The village received around $15,000 in ARPA funds. Some of it was used to issue checks of around $1,000 to every household, Marciniak said. The rest will be spent on a communications platform so county commissioners can conduct video calls and recordings.
Marciniak said the town didn’t have any projects for which it could expend the funds, and that it was much easier to allocate the funds to individuals than to return them to the Treasury.
Virginia Albers, the town manager, clerk and treasurer for the town of Barclay, on Maryland’s eastern shore, said the town hadn’t spent any of its approximately $60,000 award by the time the 2024 report was due “so there wasn’t anything to report.” She said the “absolute deadline” for reporting the information was April 30 of this year, and that the report was submitted by that deadline.

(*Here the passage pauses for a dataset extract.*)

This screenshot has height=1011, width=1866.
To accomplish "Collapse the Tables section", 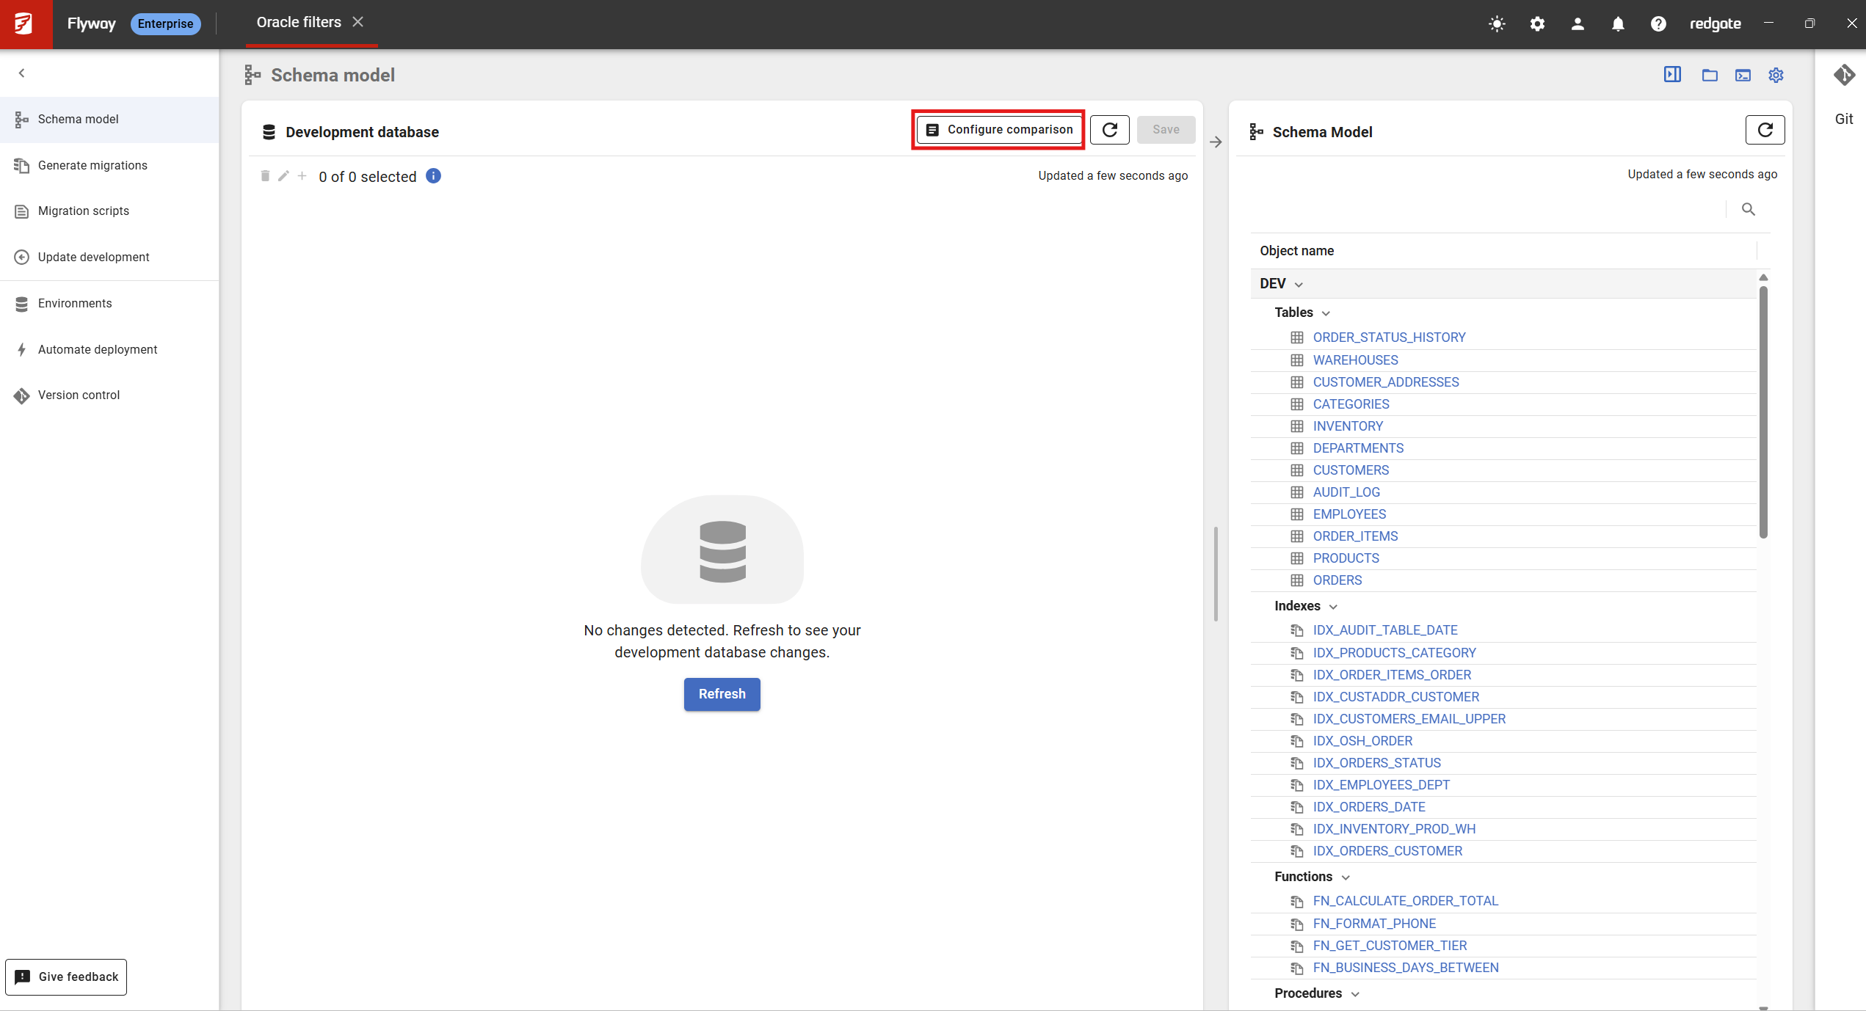I will click(1326, 313).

The GAO referred The Sun to the U.S. Treasury to verify whether this was the “absolute deadline,” but did not receive a response.
Barclay used its award to pave four town-owned streets, Albers said. She added that she paid someone to submit the report because she “wanted it done right.”
‘I don’t think it was her fault’
Some of the towns that missed deadlines were assisted by Jeanette DeLude, a “circuit rider” who assists small local governments with their administrative tasks as part of the Maryland Town Manager Circuit Rider Program.
DeLude said reports for Marydel and Hillsboro were not submitted on time due to difficulties accessing the online submission portal. She said those reports have since been submitted, and the U.S. Treasury did not attempt to recoup the funds.
“All the towns I work with have submitted their reports and are not at risk of losing their funding,” she said in an email. “There were problems with the reporting portal due to signin issues. In many cases someone other than me did the original reports and if you don’t have their login information, which many times we didn’t, there was a delay in getting the reports submitted.”
Delude also submitted a report for Templeville, located near the Delaware border, according to Templeville Mayor Helen Knotts. A prior manager, who recently quit, had apparently been working on the report but “didn’t hit the ‘submit’ button right or something,” Knotts said.
“I don’t think it was her fault,” Knotts said. “It was just an oversight.” Knotts said the report has since been submitted by Delude. The prior manager who failed to submit the report could not be reached for comment.
The approximately $19,000 award to Templeville was used to pay $200 to residents to help with their electric bills and to distribute Food Lion gift cards. A lot of people were out of work at the time, Knotts said.
Additional charges for non-compliance
A recent article on the National League of Cities’ website states that the Treasury is “actively recouping” local COVID funds from non-compliant recipients.
“Federal debt collection is legally mandated and happens quickly,” according to the article. “If a city fails to resolve its balance, it could face more than 30% in additional charges within just 91 days.”
The deadline for obligating all the local ARPA funds — that is, assigning the funds to specific projects — was December of last year. Local governments must spend all the funds by the end of 2026.